• _EXTRAIT À LIRE_
▼

Erosion hydrique des sols : quelles solutions pour l’éviter ?
Des spécialistes présentaient, lors de la 3e journée
thématique sol à l’Inra, à Estrées-Mons, leurs recherches sur l’érosion des sols : constater les dégâts, évaluer les risques et proposer des solutions.
L’érosion hydrique d’un sol se voit à l’œil nu : de la terre arrachée par le ruissellement de l’eau. «Mais ce qui manque aux agriculteurs, c’est la quantification de ce ruissellement», explique Aurore Degré. Cette ingénieur agronome a mené des expériences dans un bassin versant expérimental, dans une ceinture limoneuse de Belgique. Y sont collectés les données météorologiques, les débits instantanés et matières en suspension au niveau de quatre exutoires imbriqués, qui couvrent des superficies de 4, 85, 120 et 400 hectares.
Une cartographie du bassin versant avait été réalisée en 1956. A l’époque, 66 % de la zone ne présentait aucun signe d’érosion. En 2015, à peine 17 % sont encore intacts. L’altitude va de - 120 à + 120 cm. «Ces données permettent de déterminer les zones d’érosion et les zones de dépôt», précise Aurore Degré.
L’ampleur de l’érosion constatée est à mettre en relation avec les pratiques agricoles, du parcellaire (des parcelles de plus en plus grandes au fur et à mesure des années) et de la gestion interparcellaire qui a été reconstituée sur base de documents historiques. «Elle pourrait compromettre la productivité des terres à moyen terme dans certaines zones.»
La lutte contre l’érosion
Romain Armand, auteur d’une thèse sur les effets du travail du sol sur le ruissellement et le transport de sédiments, présentait les résultas de ses recherches. «Dans la lutte contre l’érosion des sols, un des premiers leviers concerne la formation du ruissellement et de l’érosion au sein des parcelles agricoles», assure-t-il.
Son étude a été menée en Alsace, dans des collines limoneuses, similaires aux terres picardes, où la problématique de ruissellement agricole survient lors des orages de printemps.
L’objectif : comparer l’impact des états de la surface du sol sur la production de ruissellement et de dépôt de sédiments. Les résultats ont été récoltés sous pluie naturelle, dans des parcelles de 22 m2, avec des pratiques culturales avec labour, sans labour et en semis direct.

▲

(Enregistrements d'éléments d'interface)

▼

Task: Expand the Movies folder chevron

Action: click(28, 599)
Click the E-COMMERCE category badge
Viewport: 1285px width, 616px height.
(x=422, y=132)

▲

• _EXERCICES_
1/ Pour chacune des affirmations suivantes, répondez par oui ou par non selon qu'elle est conforme ou non à l'extrait, et citez mot pour mot les termes qui le montrent. (a) En 2015, à peine 17 % de la zone du bassin versant étaient encore intacts. (b) L'étude de Romain Armand a été menée en Belgique. (c) Les résultats de l'étude sur le travail du sol ont été récoltés sous pluie artificielle.
2/ Relevez dans l'extrait, sans rien y changer, le passage qui commence aux mots « Une cartographie du » et s'arrête après « précise Aurore Degré. ».

• _CORRIGÉ DES EXERCICES_
1/
(a) Oui : « En 2015, à peine 17 % sont encore intacts. »
(b) Non : « Son étude a été menée en Alsace, dans des collines limoneuses »
(c) Non : « Les résultats ont été récoltés sous pluie naturelle »

2/
Une cartographie du bassin versant avait été réalisée en 1956. A l’époque, 66 % de la zone ne présentait aucun signe d’érosion. En 2015, à peine 17 % sont encore intacts. L’altitude va de - 120 à + 120 cm. «Ces données permettent de déterminer les zones d’érosion et les zones de dépôt», précise Aurore Degré.